ARBEITSAUFTRAG =
Beantworten Sie die folgenden Fragen zum Text über Photovoltaik.
1. Auf welchem Dach wird die Solaranlage eingerichtet?
2. Wie viel CO2 stoßen ältere Braunkohlekraftwerke laut Text höchstens je kWh aus?
3. Auf welche zwei Arten kann laut Text jeder einen Beitrag zur sauberen Umwelt leisten?

Photovoltaik

Die evangelische Kirchengemeinde wird einen Beitrag für saubere Umwelt durch Ausnützung des Daches auf dem neuen Gemeindehaus leisten. In (ca. 14 Tagen) wird das Dach des neuen Gemeindehauses auf dem Hohenberg zum umweltfreundlichen Kraftwerk ausgerüstet.

 

Wir alle wissen, die Sonne schreibt keine Rechnung für ihre Lichtenergie, die sie täglich auf uns herunter sendet. Außerdem ist diese Energie absolut sauber, bei anderer Energieerzeugung, z. B. bei älteren Braun-Kohlekraftwerken werden bis zu 1.100 Gramm CO2 je kWh in die Umwelt ausgestoßen. Diese Umweltbelastung kann über Sonnenenergie reduziert werden, langfristig kann damit auch die viel diskutierte Klimaveränderung verlangsamt oder gar gestoppt werden, allerdings sollten dazu noch viel mehr Dächer mit Solaranlagen ausgerüstet sein.

 

 

Dieses Thema ist nicht nur eine Angelegenheit der Kirche, jeder Stromverbraucher muss sich darüber klar sein, dass er durch Stromverbrauch aus herkömmlicher Produktion die Umwelt mit 300 bis 1.100 Gramm CO2  je verbrauchtem kWh belastet. Damit steht fest, dass alle einen Beitrag zur sauberen Umwelt leisten können, ob nun am Verbrauch gespart wird oder eine Solaranlage auf sein Dach investiert.

DIE DATEN =

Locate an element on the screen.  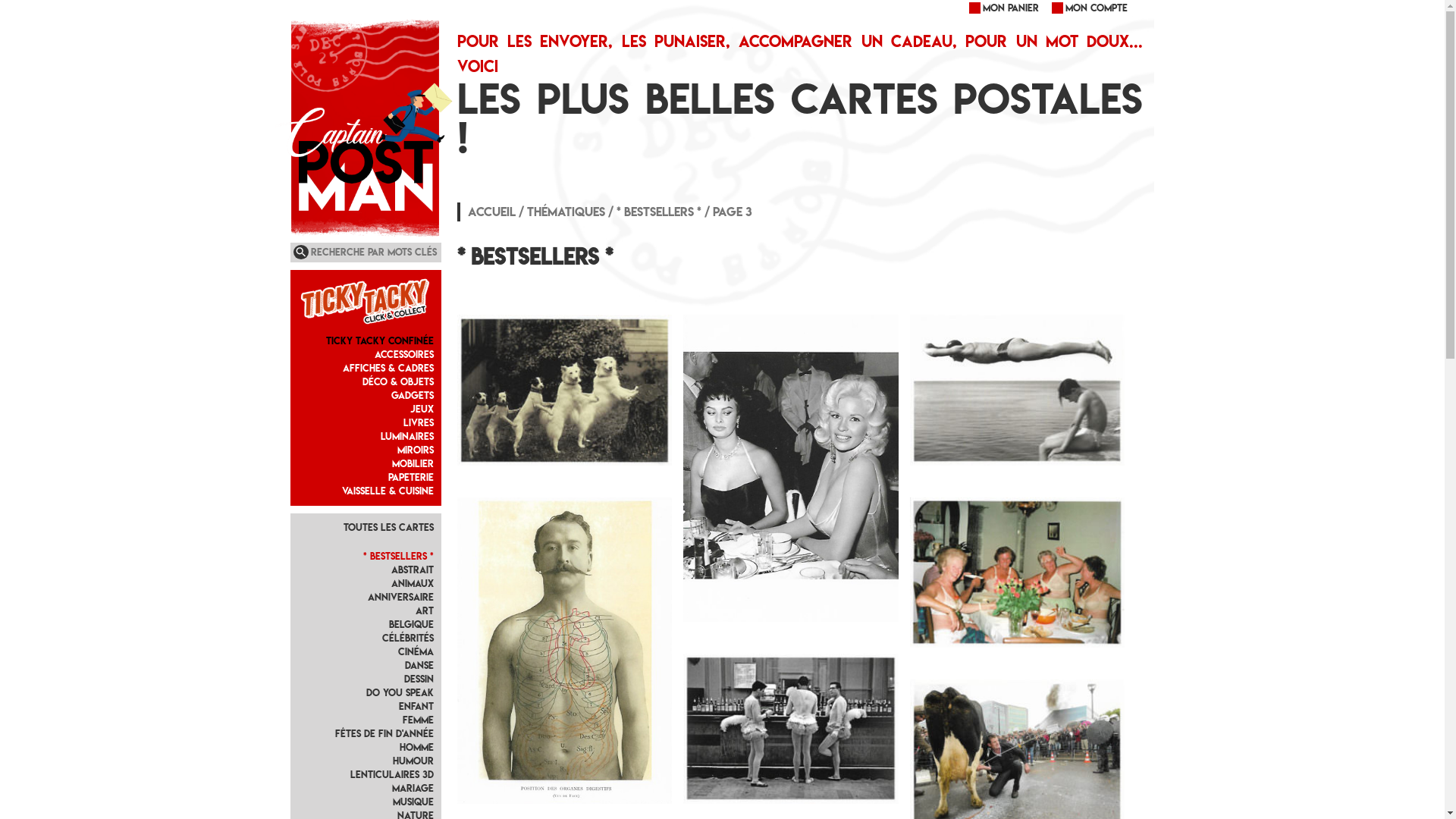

LÖSUNG =
1. Die Solaranlage wird auf dem Dach des neuen Gemeindehauses auf dem Hohenberg eingerichtet.
2. Ältere Braunkohlekraftwerke stoßen bis zu 1.100 Gramm CO2 je kWh aus.
3. Man kann am Verbrauch sparen oder in eine Solaranlage auf dem eigenen Dach investieren.